What we are going to do next is to create a file with all the rules that we need. Do so by typing:
sudo nano /etc/iptables.test.rules
This should be an empty file unless you followed some other guides/tutorials in the web that might use a similar method. Within this file, we will be loading it up with rules that we want our firewall to enforce. Here is a basic configuration you might want to start off with:
# Allows all loopback (lo0) traffic and drop all traffic to 127/8 that doesn't use lo0
-A INPUT -i lo -j ACCEPT
-A INPUT -i lo -d 127.0.0.0/8 -j REJECT
# Accepts all established inbound connections
-A INPUT -m state --state ESTABLISHED,RELATED -j ACCEPT
# Allows all outbound traffic
# You can modify this to only allow certain traffic
-A OUTPUT -j ACCEPT
# Allows SSH connections
# THE -dport NUMBER IS THE SAME ONE YOU SET UP IN THE SSHD_CONFIG FILE
-A INPUT -p tcp -m state --state NEW --dport 22 -j ACCEPT
# Allow Samba server to work
# Uncomment only if you're using a Samba server!
# -A INPUT -p udp --dport 137 -j ACCEPT
# -A INPUT -p udp --dport 138 -j ACCEPT
# -A INPUT -p udp --dport 139 -j ACCEPT
# -A INPUT -p tcp --dport 139 -j ACCEPT
# -A INPUT -p tcp --dport 445 -j ACCEPT
# Allow ping
-A INPUT -p icmp -m icmp --icmp-type 8 -j ACCEPT
# log iptables denied calls
-A INPUT -m limit --limit 5/min -j LOG --log-prefix "iptables denied: " --log-level 7
# Reject all other inbound - default deny unless explicitly allowed policy
-A INPUT -j REJECT
-A FORWARD -j REJECT
The config is annotated, so hopefully you can roughly understand what each commands are for.
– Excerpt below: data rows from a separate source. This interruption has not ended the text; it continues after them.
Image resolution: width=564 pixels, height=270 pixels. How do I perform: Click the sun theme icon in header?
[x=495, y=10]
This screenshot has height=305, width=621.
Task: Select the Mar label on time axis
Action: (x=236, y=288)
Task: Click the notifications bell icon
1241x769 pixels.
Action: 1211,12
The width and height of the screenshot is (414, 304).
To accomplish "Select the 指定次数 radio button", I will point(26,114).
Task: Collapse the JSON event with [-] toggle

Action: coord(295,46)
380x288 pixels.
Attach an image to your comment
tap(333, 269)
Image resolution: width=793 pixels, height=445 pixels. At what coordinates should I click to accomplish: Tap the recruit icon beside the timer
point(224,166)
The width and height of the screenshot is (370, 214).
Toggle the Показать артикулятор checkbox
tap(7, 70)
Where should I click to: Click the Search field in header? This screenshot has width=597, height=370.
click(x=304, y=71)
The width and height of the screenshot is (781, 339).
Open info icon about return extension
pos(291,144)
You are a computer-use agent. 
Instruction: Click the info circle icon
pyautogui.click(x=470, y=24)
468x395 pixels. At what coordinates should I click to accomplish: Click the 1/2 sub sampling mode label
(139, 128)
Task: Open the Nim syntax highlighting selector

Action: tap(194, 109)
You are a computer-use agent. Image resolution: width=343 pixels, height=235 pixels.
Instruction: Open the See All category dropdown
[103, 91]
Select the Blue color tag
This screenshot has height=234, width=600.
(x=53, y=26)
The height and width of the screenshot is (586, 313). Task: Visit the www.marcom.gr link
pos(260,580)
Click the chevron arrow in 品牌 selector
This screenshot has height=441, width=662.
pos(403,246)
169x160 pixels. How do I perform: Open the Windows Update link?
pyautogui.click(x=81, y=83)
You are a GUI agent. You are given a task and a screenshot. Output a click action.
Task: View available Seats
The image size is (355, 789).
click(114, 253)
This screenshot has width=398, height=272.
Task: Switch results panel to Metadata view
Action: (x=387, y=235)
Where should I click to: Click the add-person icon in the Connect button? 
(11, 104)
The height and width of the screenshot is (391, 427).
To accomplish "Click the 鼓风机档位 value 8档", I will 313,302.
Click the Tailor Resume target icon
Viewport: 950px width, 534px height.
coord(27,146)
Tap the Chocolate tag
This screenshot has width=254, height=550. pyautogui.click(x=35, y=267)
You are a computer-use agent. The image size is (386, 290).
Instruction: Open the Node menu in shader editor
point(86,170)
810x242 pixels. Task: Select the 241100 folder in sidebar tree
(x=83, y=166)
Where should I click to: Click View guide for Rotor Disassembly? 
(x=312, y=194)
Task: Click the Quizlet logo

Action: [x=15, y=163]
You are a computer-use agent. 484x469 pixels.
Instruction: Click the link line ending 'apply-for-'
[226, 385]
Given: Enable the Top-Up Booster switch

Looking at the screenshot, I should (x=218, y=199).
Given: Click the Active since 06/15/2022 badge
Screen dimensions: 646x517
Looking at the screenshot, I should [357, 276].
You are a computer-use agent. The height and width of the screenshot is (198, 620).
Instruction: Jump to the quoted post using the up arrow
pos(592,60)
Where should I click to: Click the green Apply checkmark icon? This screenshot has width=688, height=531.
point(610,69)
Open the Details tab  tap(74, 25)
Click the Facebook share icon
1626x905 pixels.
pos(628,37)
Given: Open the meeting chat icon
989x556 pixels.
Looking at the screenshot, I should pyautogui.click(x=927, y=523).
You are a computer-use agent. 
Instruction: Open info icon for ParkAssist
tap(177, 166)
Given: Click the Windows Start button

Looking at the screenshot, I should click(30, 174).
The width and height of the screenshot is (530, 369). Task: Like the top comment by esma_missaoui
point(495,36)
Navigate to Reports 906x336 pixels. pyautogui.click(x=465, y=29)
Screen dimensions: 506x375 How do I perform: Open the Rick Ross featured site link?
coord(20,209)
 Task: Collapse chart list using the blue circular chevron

To learn the full details as to what each variable means etc, I would suggest you reading up a more extensive iptables guide here: https://help.ubuntu.com/community/IptablesHowTo
So in the configuration above, we have denied any kind of access to any ports except the ones that we specified (mainly port 22 to allow SSH access and that is also the port that we will be using for file transfer in a later tutorial). We allow output of data on all the ports. It is a one way traffic system whereby things from inside can go out but things from outside will be filtered before they can come in. The first command also allows for internal looping and communication.
Once you’ve edited the file to your satisfaction (put in more commands should you have any other kind of services say a webserver etc), it is time to load it up to your server. To do so, use the following command:
sudo iptables-restore < /etc/iptables.test.rules
This will load up all the different commands that you have within the file that you have created. To see it in effect, repeat the command:
sudo iptables –L
This time the output result will be different. You should see all the rules that you want being set up in the firewall and are currently being enforced by the system. IMPORTANT: make sure you have your SSH port opened else you’ll be denied remote access. Now that everything is in place, we have to ensure that the rules stay in place even when the system reboots. There are a few methods to do this, the simplest is to use something called “iptables-persistant”:
sudo apt-get install iptables-persistent
Follow through the steps and say “yes” when it asks if you want to save the current ipv4 settings. To test if your rules are still in place when the server reboots, reboot the server and then check to see if the rules are still there:
sudo iptables –L
In future should you make any changes to the rules, you must always remember to run the following command after you modified the rules to save it:
sudo bash -c "iptables-save > /etc/iptables.rules”
(EDITED 20/02/2014) If you’re using iptables-persistent, you should save it to the iptables-persistent location instead (the file that it loads from):
sudo bash -c "iptables-save > /etc/iptables/rules.v4”
That’s it! You have yourself a basic firewall all set up and ready to go!